On Friday the 3rd February, I saw an article in the Verve Section of The Star, Is the changing Role of Women behind the rise in Autism over the last 30 years? I was very disappointed with it.
I was so unhappy that I typed a letter to Zenaide Jones, the Editor of the Verve Section. The next day I got a reply from her, thanking me for emailing and saying that she was going to forward my letter to the Letters Editor of The Star. Today, my letter was published in The Star. I reproduce it below.
“Dear Zenaide Jones,
On Friday the 3rd February, The Star hosted an article in its Verve Section, “Is the changing role of women behind the rise in Autism in the past 30 years?” As an individual diagnosed with Asperger’s Syndrome I wish to express my severe disappointment with it. Author Michael Hanlon made a number of highly questionable assertions in the article. About the only correct items are that the vaccine causation hypothesis for autism has been utterly discredited, that the diagnosis of Autism has broadened and that researchers now believe that genetics plays a primary role in Autism causation.
The first questionable assertion is in the article’s title, which refers to “the rise in Autism”. Hanlon claims that “over-diagnosis [can’t] explain all the rise.” Leaving aside the fact that over-diagnosis is a very loaded term, the broadened criteria can explain a lot. In addition, many children who are now diagnosed with autism would previously have been diagnosed as retarded.
Thirdly, there is greatly increased awareness of Autism compared to just 25 years ago. Films like “Rain Man” and “Adam”, and characters like Sheldon Cooper from “The Big Bang Theory” have raised the public’s general awareness of the condition. Finally, many Autistics have only been diagnosed in their 40’s or 50’s, which suggests that Autism was very under-diagnosed in the past.

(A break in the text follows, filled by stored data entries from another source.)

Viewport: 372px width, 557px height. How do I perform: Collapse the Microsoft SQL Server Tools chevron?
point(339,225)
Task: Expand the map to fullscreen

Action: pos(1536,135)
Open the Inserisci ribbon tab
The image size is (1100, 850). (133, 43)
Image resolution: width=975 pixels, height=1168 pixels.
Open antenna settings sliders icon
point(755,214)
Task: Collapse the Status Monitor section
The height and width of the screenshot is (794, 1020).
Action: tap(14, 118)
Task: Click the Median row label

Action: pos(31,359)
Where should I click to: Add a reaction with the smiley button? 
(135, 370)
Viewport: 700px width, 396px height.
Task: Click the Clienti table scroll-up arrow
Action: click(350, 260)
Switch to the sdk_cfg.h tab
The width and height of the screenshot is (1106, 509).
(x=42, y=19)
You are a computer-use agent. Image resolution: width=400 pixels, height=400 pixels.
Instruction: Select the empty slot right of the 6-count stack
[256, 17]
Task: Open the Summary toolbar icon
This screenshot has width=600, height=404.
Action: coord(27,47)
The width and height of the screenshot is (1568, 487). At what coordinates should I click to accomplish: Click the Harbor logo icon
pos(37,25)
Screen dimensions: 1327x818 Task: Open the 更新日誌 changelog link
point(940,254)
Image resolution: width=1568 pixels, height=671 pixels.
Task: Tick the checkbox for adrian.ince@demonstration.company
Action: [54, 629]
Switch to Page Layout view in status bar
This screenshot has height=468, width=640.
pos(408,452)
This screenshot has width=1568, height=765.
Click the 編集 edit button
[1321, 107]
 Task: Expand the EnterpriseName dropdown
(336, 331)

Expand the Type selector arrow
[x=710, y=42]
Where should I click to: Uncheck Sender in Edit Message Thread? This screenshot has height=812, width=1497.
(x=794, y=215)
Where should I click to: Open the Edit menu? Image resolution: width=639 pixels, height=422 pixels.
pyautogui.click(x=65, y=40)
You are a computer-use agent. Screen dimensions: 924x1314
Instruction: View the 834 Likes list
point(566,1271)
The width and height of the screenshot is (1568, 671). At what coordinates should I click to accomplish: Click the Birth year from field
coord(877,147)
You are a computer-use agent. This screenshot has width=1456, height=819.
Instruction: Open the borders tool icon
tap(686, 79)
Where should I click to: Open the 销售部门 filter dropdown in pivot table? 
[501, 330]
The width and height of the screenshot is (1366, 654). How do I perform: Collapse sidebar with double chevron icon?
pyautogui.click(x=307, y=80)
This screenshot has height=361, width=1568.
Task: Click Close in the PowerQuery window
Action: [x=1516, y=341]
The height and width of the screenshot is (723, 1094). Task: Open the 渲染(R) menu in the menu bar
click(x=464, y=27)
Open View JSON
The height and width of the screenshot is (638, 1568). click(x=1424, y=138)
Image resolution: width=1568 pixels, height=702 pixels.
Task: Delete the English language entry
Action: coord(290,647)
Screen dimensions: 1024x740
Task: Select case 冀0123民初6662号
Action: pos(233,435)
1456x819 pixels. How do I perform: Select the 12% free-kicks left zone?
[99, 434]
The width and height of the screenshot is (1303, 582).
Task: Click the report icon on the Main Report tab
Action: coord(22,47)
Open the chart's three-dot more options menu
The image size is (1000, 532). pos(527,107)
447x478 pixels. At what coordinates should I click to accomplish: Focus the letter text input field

Hanlon mentions the increases in autism diagnoses in Silicon Valley but overlooks an obvious confounding factor. Highly intelligent, well-educated people are more likely to both know about the signs of Autism and to recognise them when they appear. To work in Silicon Valley demands both intelligence and education.
Hanlon claims that in the past smart women were not valued as partners and claims that the stereotypical “dumb blonde” cliche had an element of truth.
Not only is this a questionable argument, he forgot the other cliche of “smart enough to play dumb”. Also, even today a lot of smart women don’t marry or have children (think of Jennifer Aniston, Sandra Bullock and Sheryl Crow).
Professor Simon Baron-Cohen’s hypothesis of “Assortative Mating” and Hanlon’s entire article are premised on the assumption that the proportion of Autistics in the general population has been increasing. Autism was only named in 1944 by Leo Kanner in the US and Hans Asperger in Austria. It strikes me as extremely unlikely that a massive increase in Autism rates could have occurred in less than three generations. The jobs of clerk, scribe, accountant and engineer (all needing good systemising skills) go back for millenia. Isaac Newton, who gave us the Laws of Gravity, Inertia, Conservation of Motion and Action-Reaction, was almost certainly autistic. My belief is that Autistics have always been present in humanity, but that they only have been recognised as such since 1944.
Thank You Zenaide Jones, and the rest of the staff of The Star, for publishing my letter.